▶ **PROBLEM DETAILS**
Copy out exactly the lines below that run from the one holding "Image resolution: width=1204, height=2576." to the one holding "Соглашаюсь с (531, 2089)", keeping both of those lines and no others.

▶ **RECORDS TO USE**
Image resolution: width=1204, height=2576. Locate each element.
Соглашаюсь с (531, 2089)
* * *
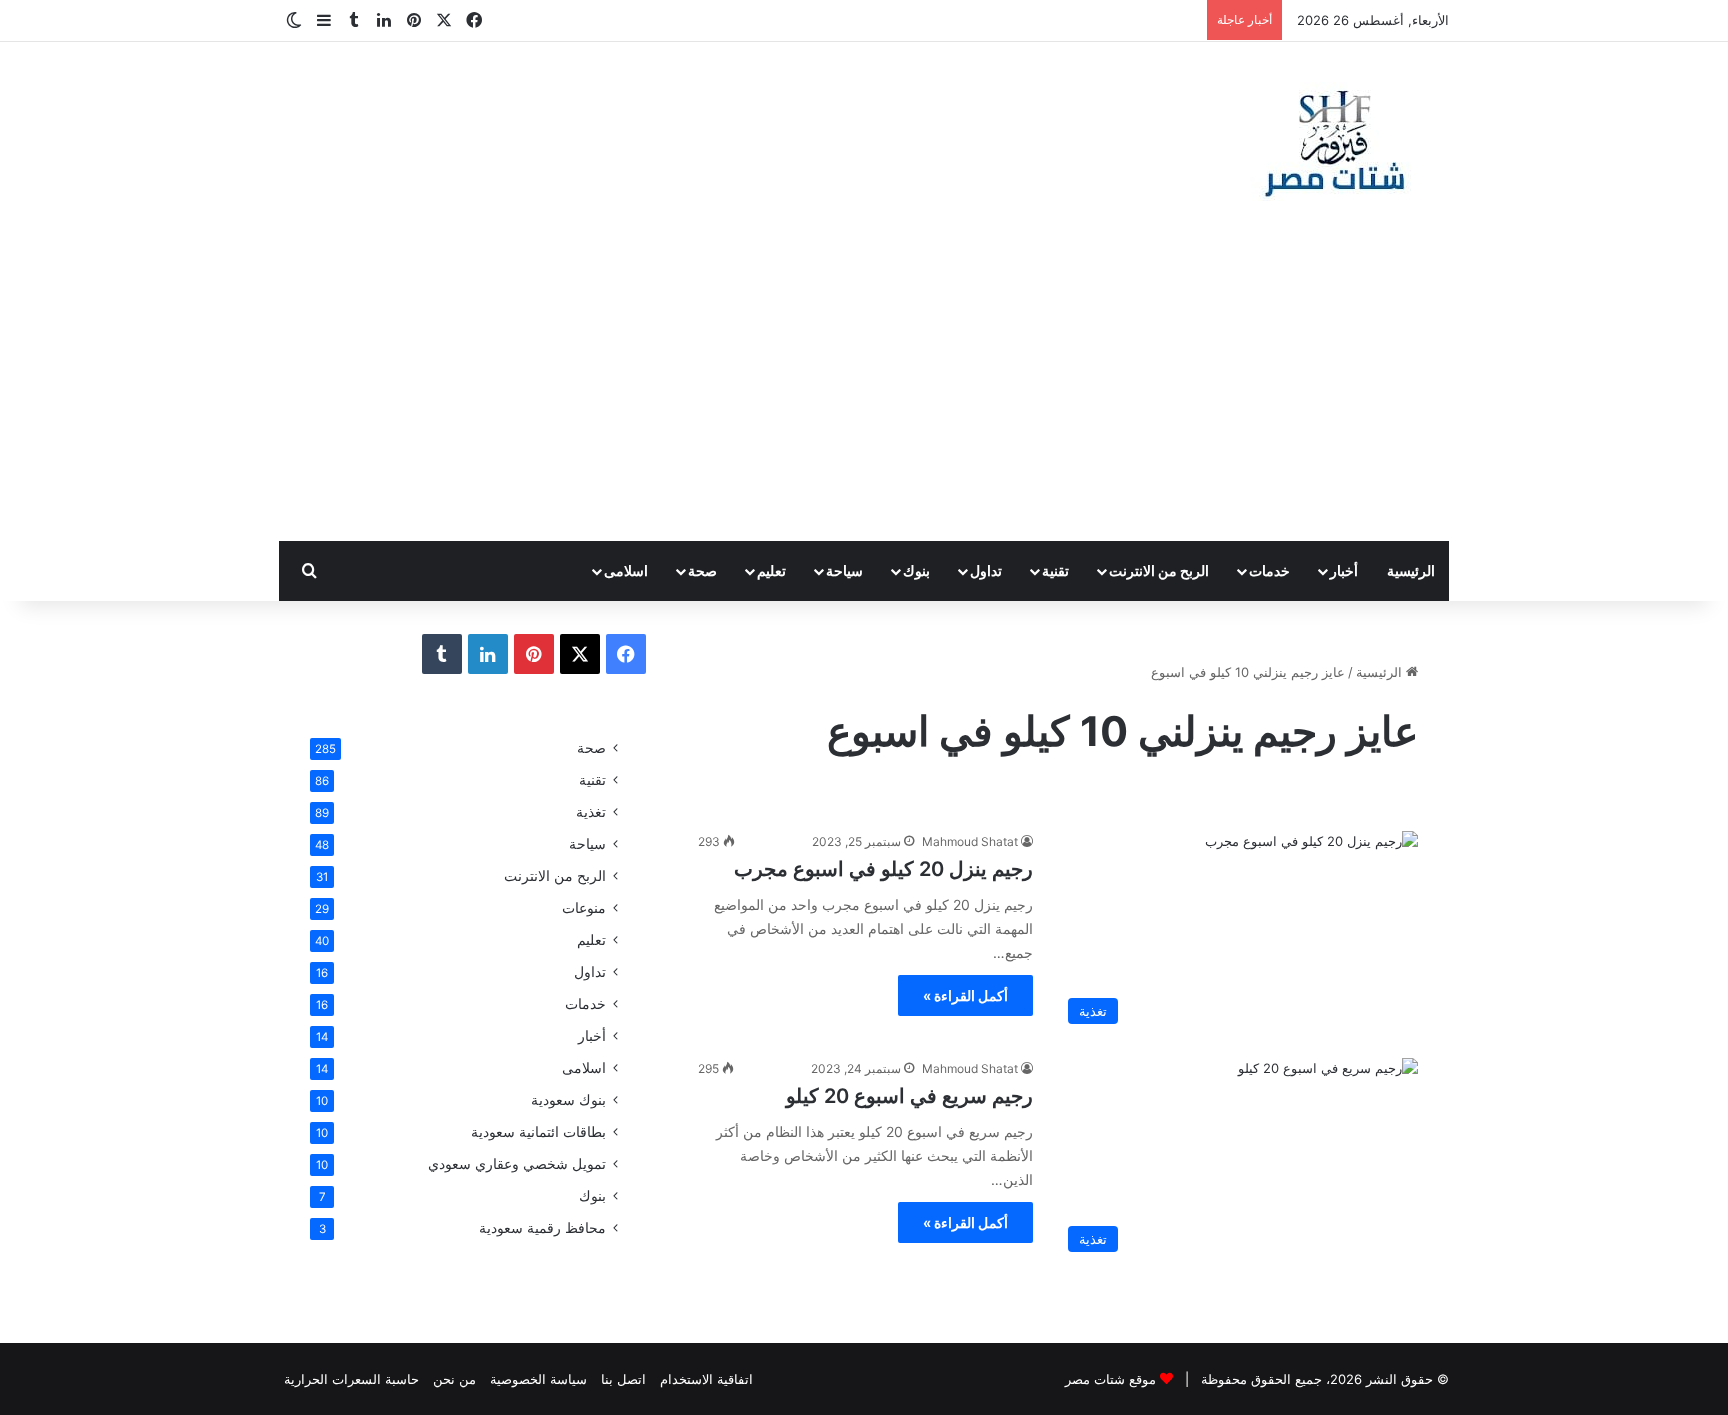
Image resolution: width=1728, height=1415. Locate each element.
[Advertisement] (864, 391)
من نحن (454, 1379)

▶ **TASK ANSWER**
Image resolution: width=1204, height=2576. Locate each element.
Соглашаюсь с (531, 2089)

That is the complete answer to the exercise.